## Records to use
'''

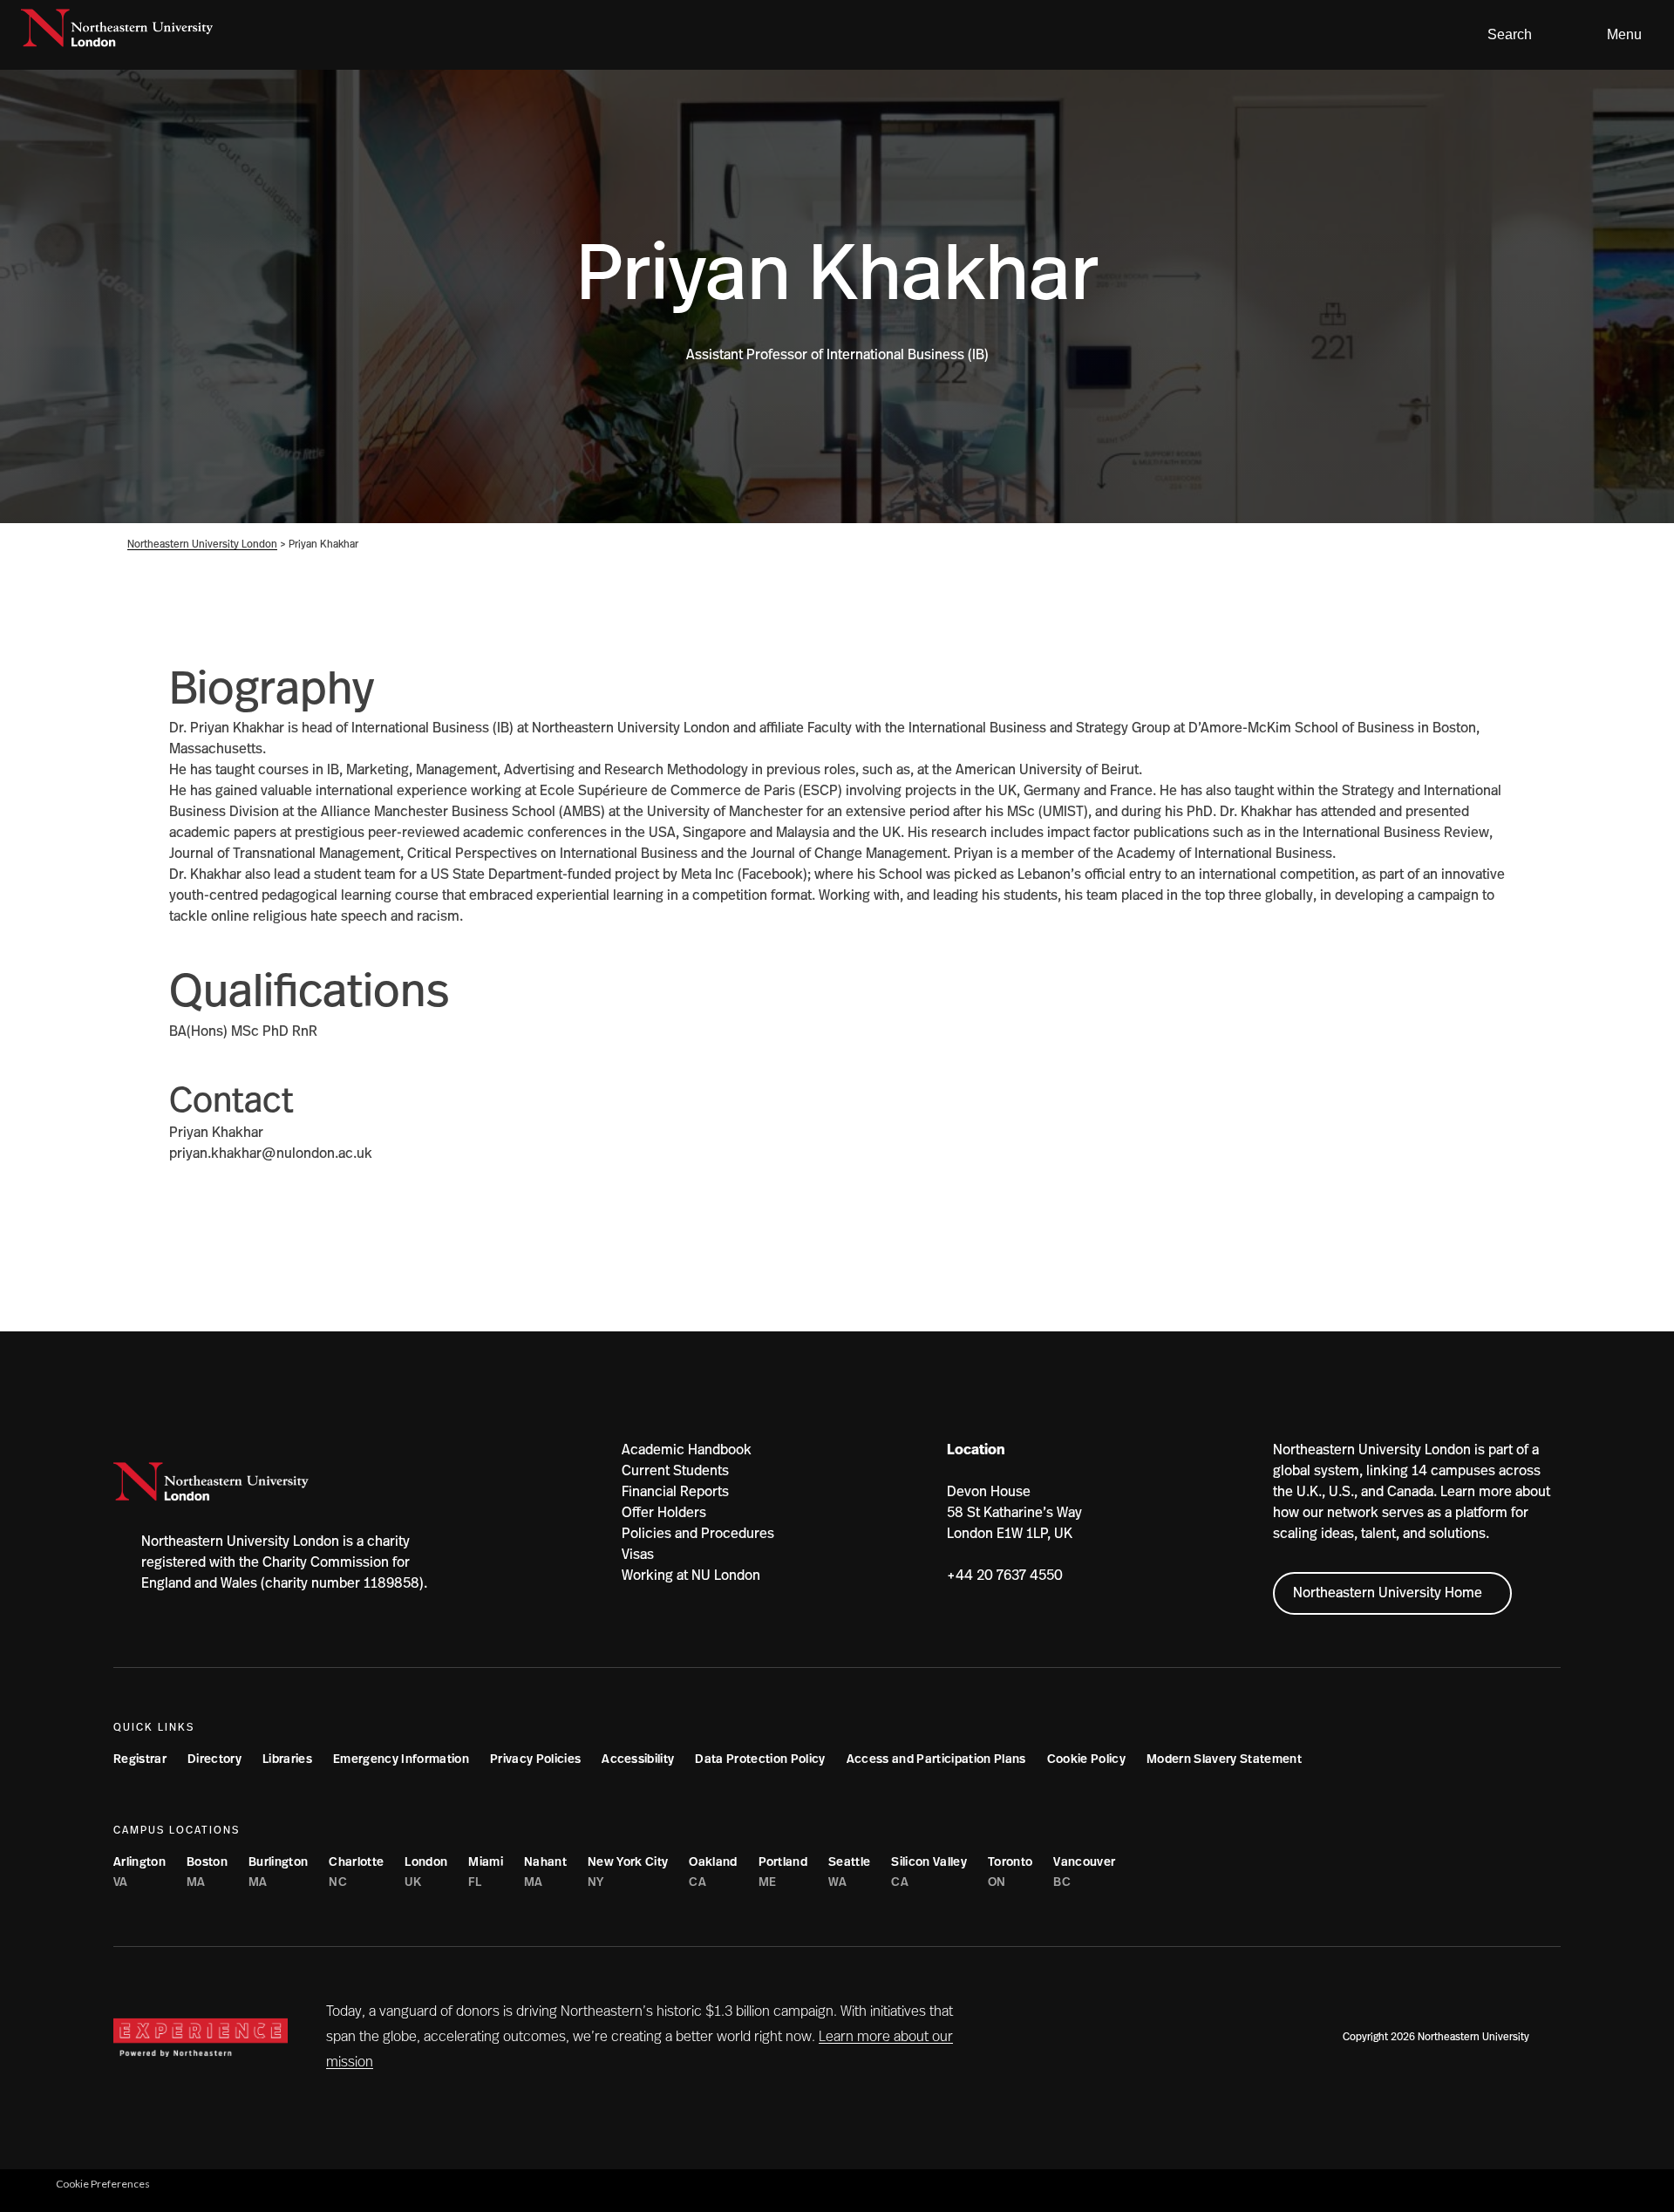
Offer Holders (664, 1513)
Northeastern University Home (1387, 1593)
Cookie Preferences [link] (103, 2183)
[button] (1503, 35)
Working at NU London (691, 1575)
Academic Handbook (687, 1450)
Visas (638, 1555)
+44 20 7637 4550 (1005, 1575)
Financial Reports (675, 1492)
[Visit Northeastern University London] (117, 35)
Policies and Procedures (698, 1534)
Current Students (675, 1471)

'''

## Task instructions
Every line above in which the word "London" occurs is to be copied.

## Task solution
Working at NU London (691, 1575)
[Visit Northeastern University London] (117, 35)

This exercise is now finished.